Avec ses personnages caricaturaux et sa fin tragique, le film renvoie autant à l’opéra9 qu’au cinéma. Il est question d’une passion amoureuse qui ne peut conduire qu’à l’auto-destruction, à la mort réelle (Franz) ou sociale (Livia). L’abandon par les amants des règles qui gouvernent leur milieu les conduit à la relégation. Tandis que Franz est un individu méprisable et qui se méprise lui-même, motivé par la lâcheté, le plaisir et le goût de l’argent, Livia est gouvernée par un tout autre type d’engagement : un amour exagéré, excessif, quasi-hypnotique, détaché des qualités de la personne qui en est l’objet. Cet amour incontrôlable, irrépressible malgré la sanction brutale qui le transforme en son contraire, je l’ai nommé archi-amour, une passion qui peut prendre selon les cas des chemins sublimes, admirables ou détestables, grandioses ou sordides, mais conduit toujours à l’auto-destruction. L’archi-amour méprise les conventions, il abhorre la vie conjugale. Il ne s’encombre pas d’un domicile, un chez-soi, et encore moins d’une généalogie. Il ignore tout conformisme, toute reconnaissance, il ne se soumet à aucune condition et n’a d’autre légitimité que lui-même. Le choix du titre finalement retenu pour le film, Senso, et la somptuosité de ses décors et ses reconstitutions, mettent l’accent sur la dimension sensuelle de ce type d’amour. Chaque situation est liée à une certaine palette de couleurs, chaque sentiment se retrouve dans la forme des vêtements ou l’ambiance chromatique. L’archi-amour engage chaque fois l’entièreté du corps. Il n’autorise aucun compromis, aucune limitation, aucune frontière. Il brouille les places et les rôles, et s’il fait chuter dans l’indifférenciation, ce n’est pas de l’indifférence. Des cadres qu’il rejette, il peut conserver le luxe, l’esthétique, la part de jouissance. En associant la bataille perdue de Custoza à l’aventure (archi-)amoureuse de la comtesse, Visconti noie son propre (archi-)passé sous les dorures de théâtre et les décors majestueux de la campagne vénitienne. 

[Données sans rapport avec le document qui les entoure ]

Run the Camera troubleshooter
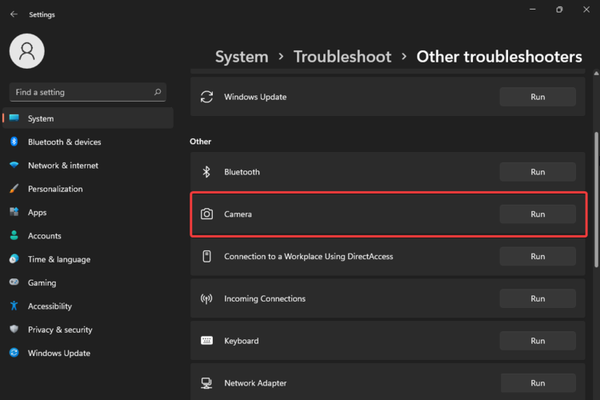This screenshot has width=600, height=400. pos(537,214)
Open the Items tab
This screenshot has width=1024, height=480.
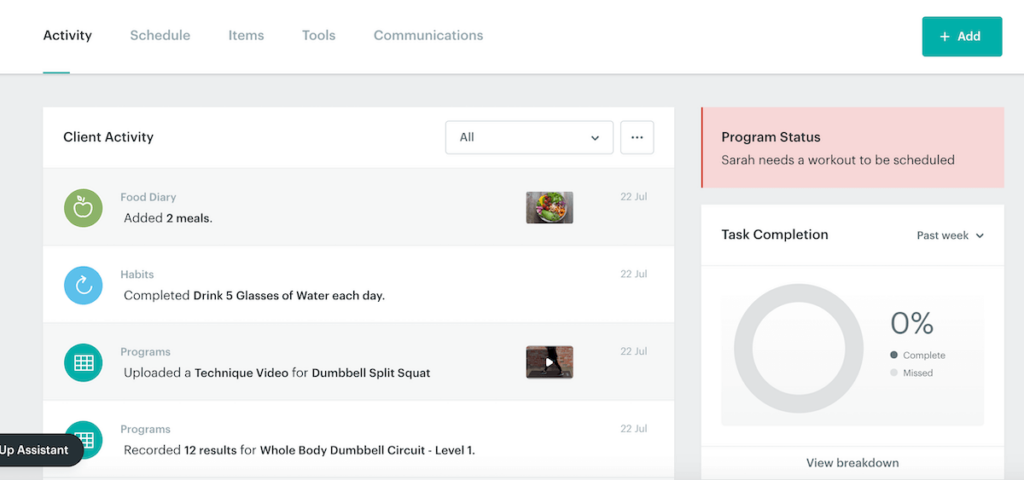246,36
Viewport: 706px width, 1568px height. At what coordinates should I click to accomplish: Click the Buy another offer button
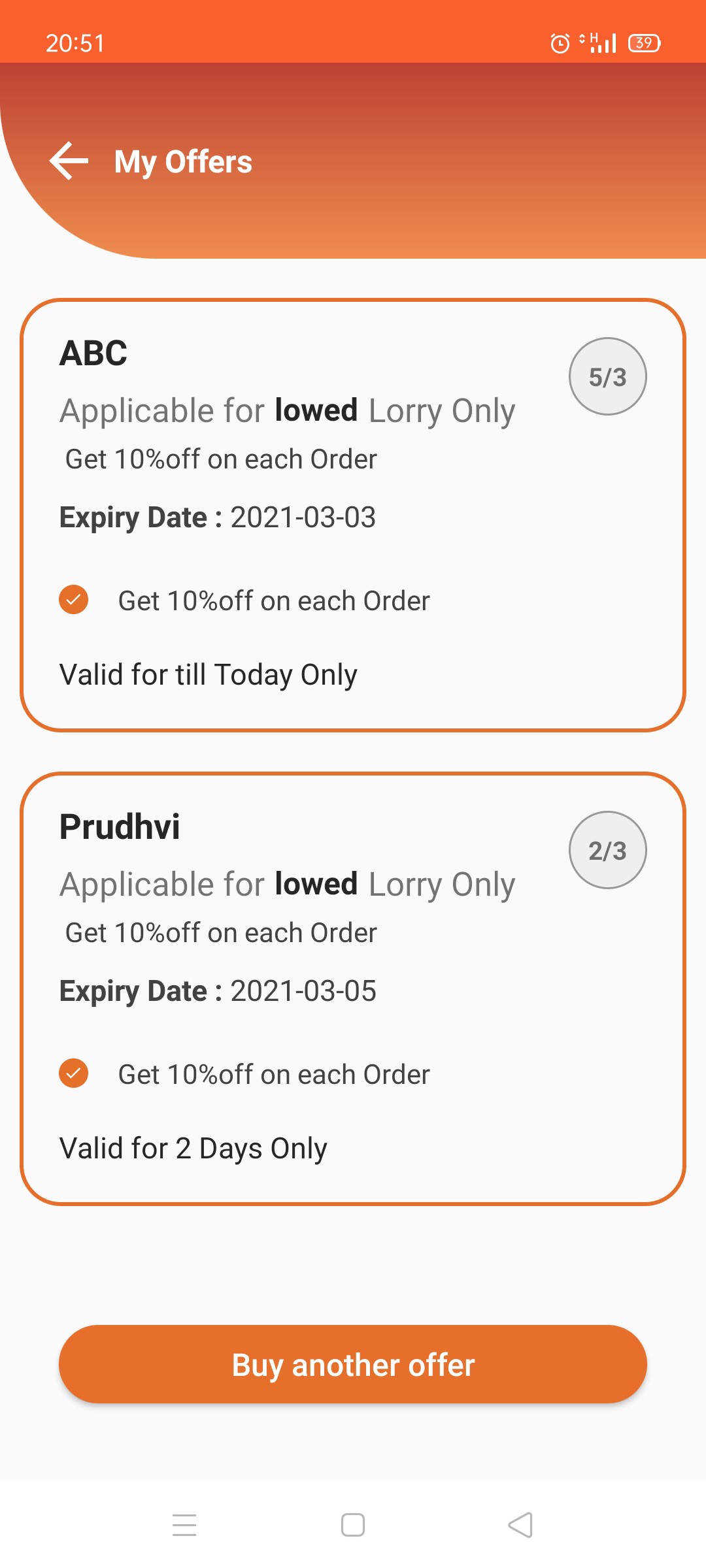[353, 1365]
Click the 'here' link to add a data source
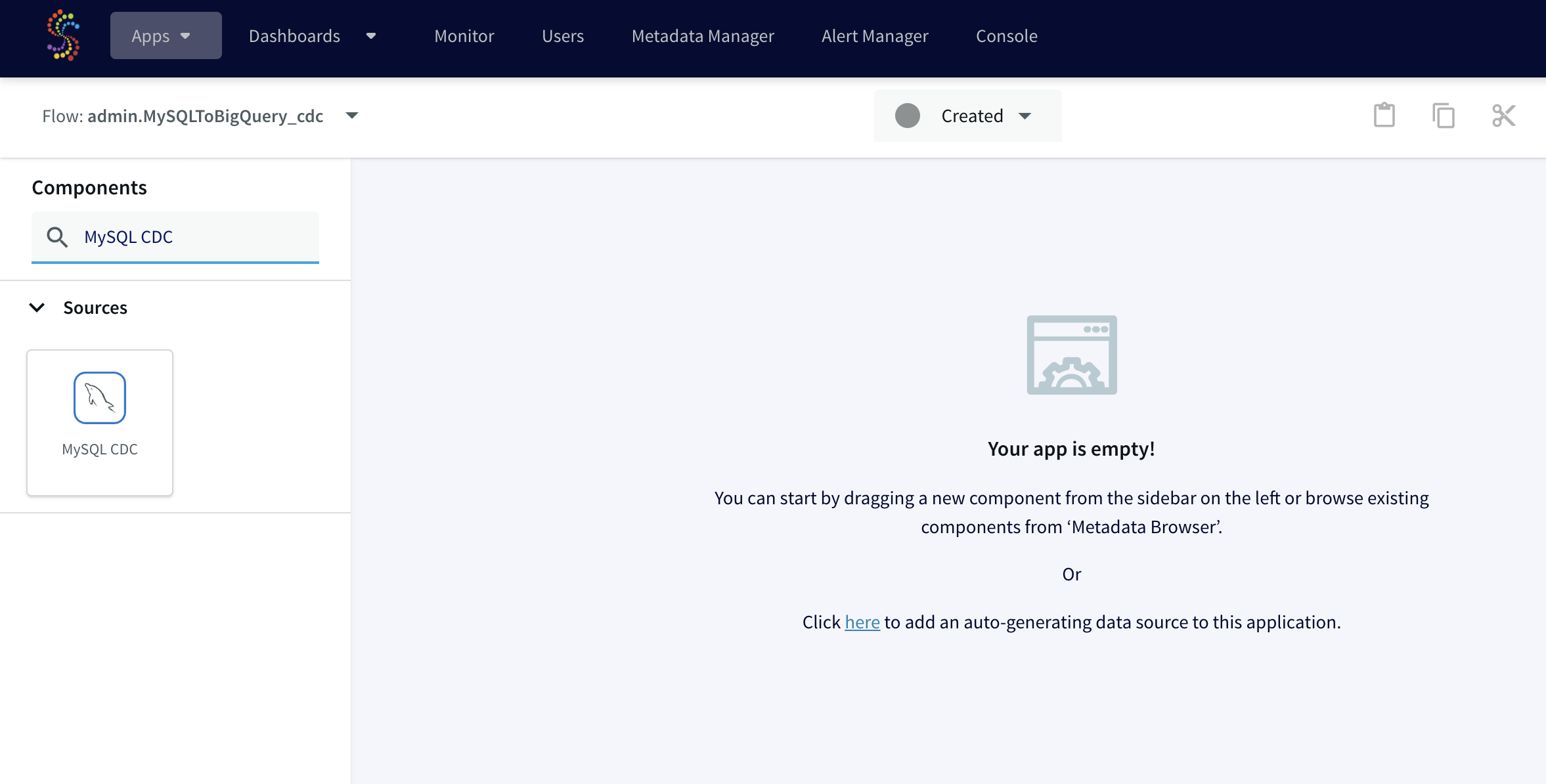Viewport: 1546px width, 784px height. pyautogui.click(x=861, y=622)
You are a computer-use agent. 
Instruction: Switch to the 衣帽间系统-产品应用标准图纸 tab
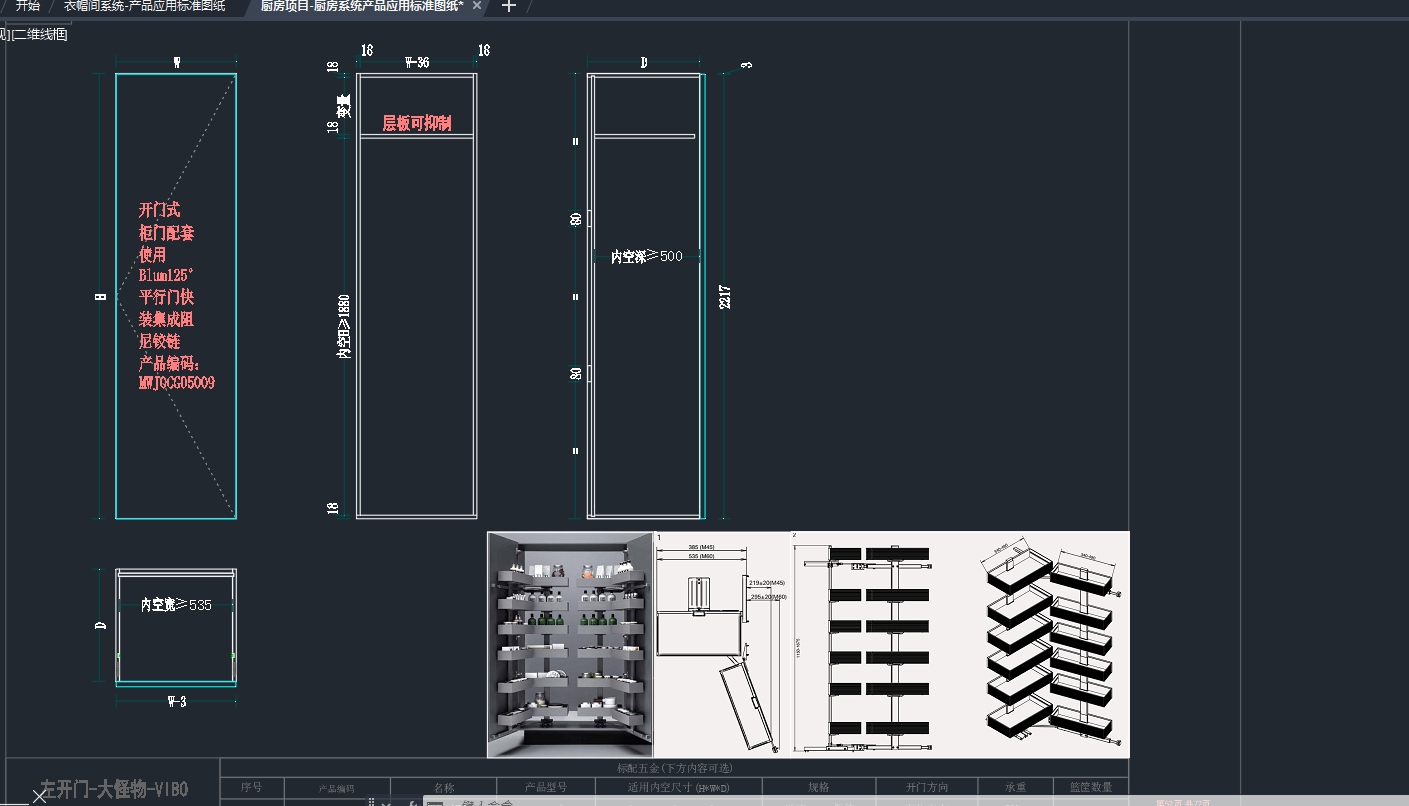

  1. Interprétée par Alida Valli. Visconti avait d’abord pensé à Maria Callas pour ce rôle, puis à Ingrid Bergman, mais celle-ci était occupée par son mariage avec Rossellini. ↩︎
  2. Le début du film a été tourné sur le site de La Fenice avant sa seconde destruction par le feu (1996). La première avait eu lieu en 1836 – le théâtre a été deux fois reconstruit. ↩︎
  3. Des tracts sont jetés dans l’enceinte de l’opéra au moment précis où l’on crie : Aux Armes! Aux Armes! ↩︎
  4. Selon Antonio Gramsci, le Risorgimento n’a pas été le résultat d’une révolution populaire. Les seuls groupes véritablement intéressés au pouvoir piémontais étaient les industriels et les intellectuels, qui y trouvaient un intérêt commun. ↩︎
  5. Visconti aurait voulu donner à son film le titre « Custoza », mais face à l’indignation générale (ses producteurs, ses amis, la censure), il lui a fallu changer et modifier la fin pour ne pas être accusé de trahir (lui aussi) la cause italienne. ↩︎
  6. Il semble que Visconti ait choisi ce nom en référence au compositeur Gustav Mahler (1860-1911), bien qu’il n’y ait pas de relation directe. De façon plus compréhensible, il choisira le compositeur comme modèle de Gustav von Aschenbach dans Mort à Venise (1971). ↩︎
  7. L’actrice Alida Valli avait quatre ans de plus que l’acteur Farley Granger, fraîchement revenu d’Hollywood. ↩︎
  8. Tourné en Technicolor, il imite la splendeur (supposée) de la vie des classes nobles. Comme pour Le Guépard (1963), le perfectionnisme formel de Visconti a quasiment conduit les producteurs à la faillite – autre chute à venir. ↩︎
  9. Le film est rythmé par la Symphonie n° 7 en mi-majeur de Bruckner. Il commence par une représentation de La Trouvère de Verdi, à la Fenice, un opéra créé le 12 janvier 1857 à l’Opéra de Paris – peu de temps avant les événements du film. Au moment à Livia rencontre Franz dans sa loge, Leonora chante le solo de son amour condamné. Peu après la sortie du film, Visconti commencera une carrière de metteur en scène d’opéra. Il dirigera 25 opéras en tout, 5 fois avec Maria Callas à La Scala. ↩︎
Vues : 1

Pierre Delain

Initiateur et auteur du blog "Cinéma en déconstruction"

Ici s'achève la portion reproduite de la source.